**Your objective**: Starting with the line that contains "Click the bullet" and stopping after the line that contains "Viewport: 1280px width, 428px height.", return each line below exactly as written, with no others.

**Entries shown**:

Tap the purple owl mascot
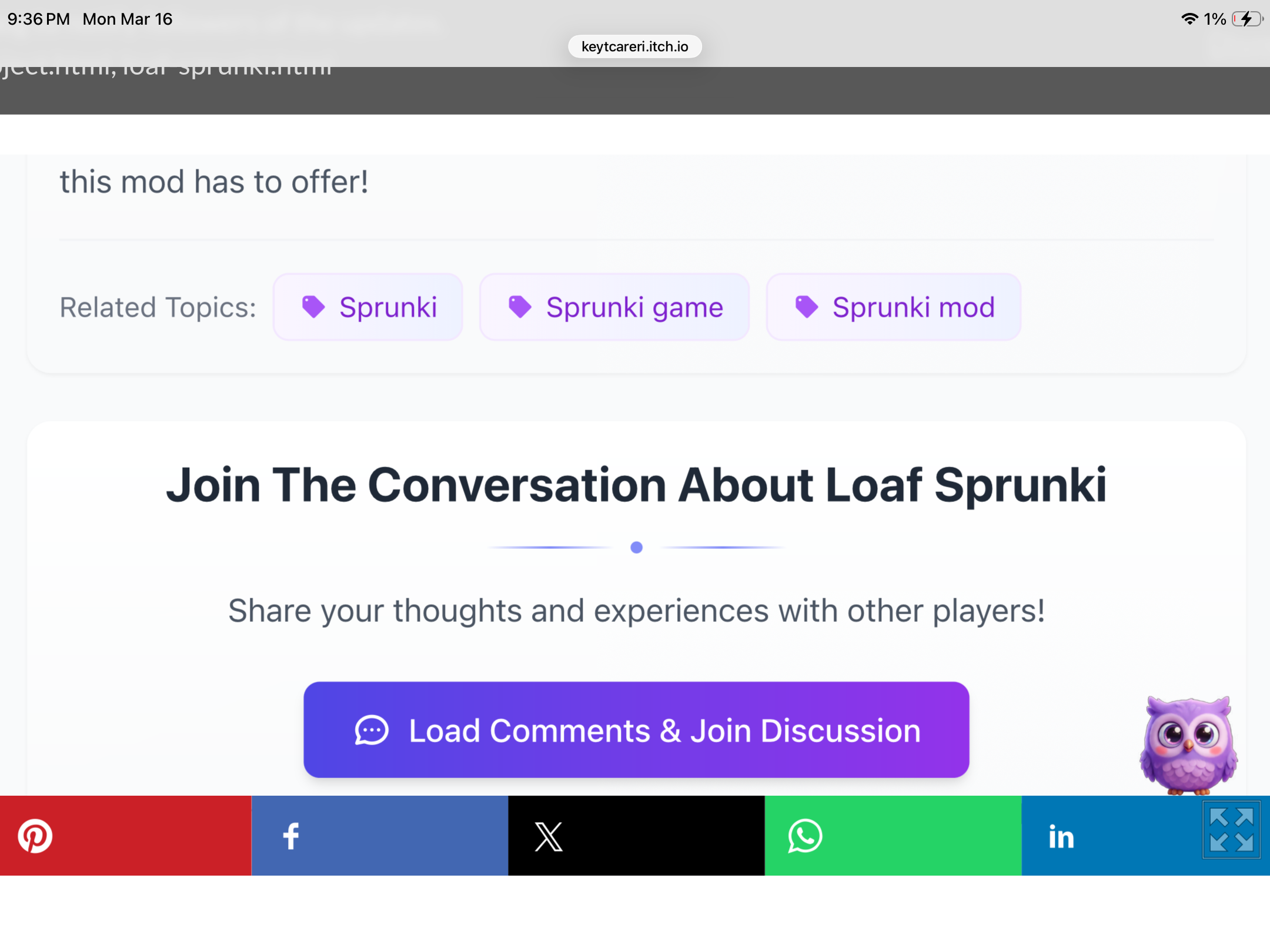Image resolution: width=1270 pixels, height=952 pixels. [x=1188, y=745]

...

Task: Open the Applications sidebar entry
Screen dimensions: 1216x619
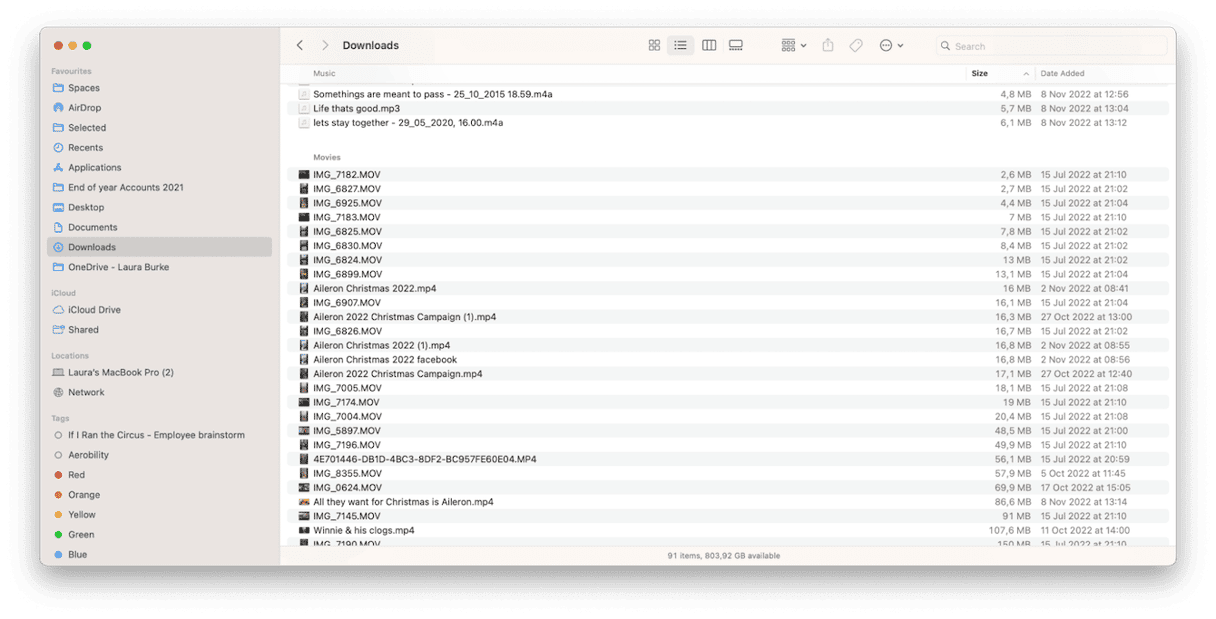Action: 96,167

==

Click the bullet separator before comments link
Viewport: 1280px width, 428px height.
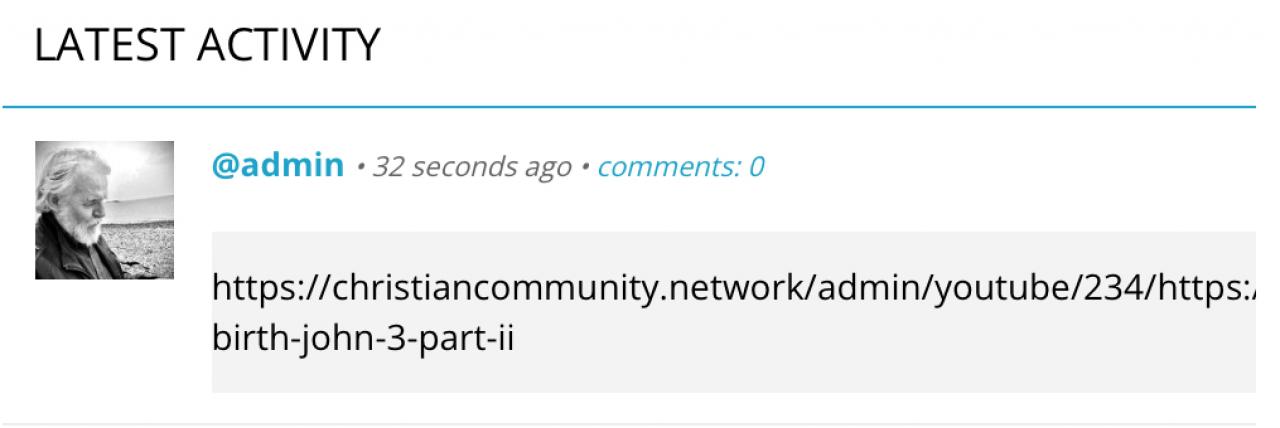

**Exercise output**:
Click the bullet separator before comments link
Viewport: 1280px width, 428px height.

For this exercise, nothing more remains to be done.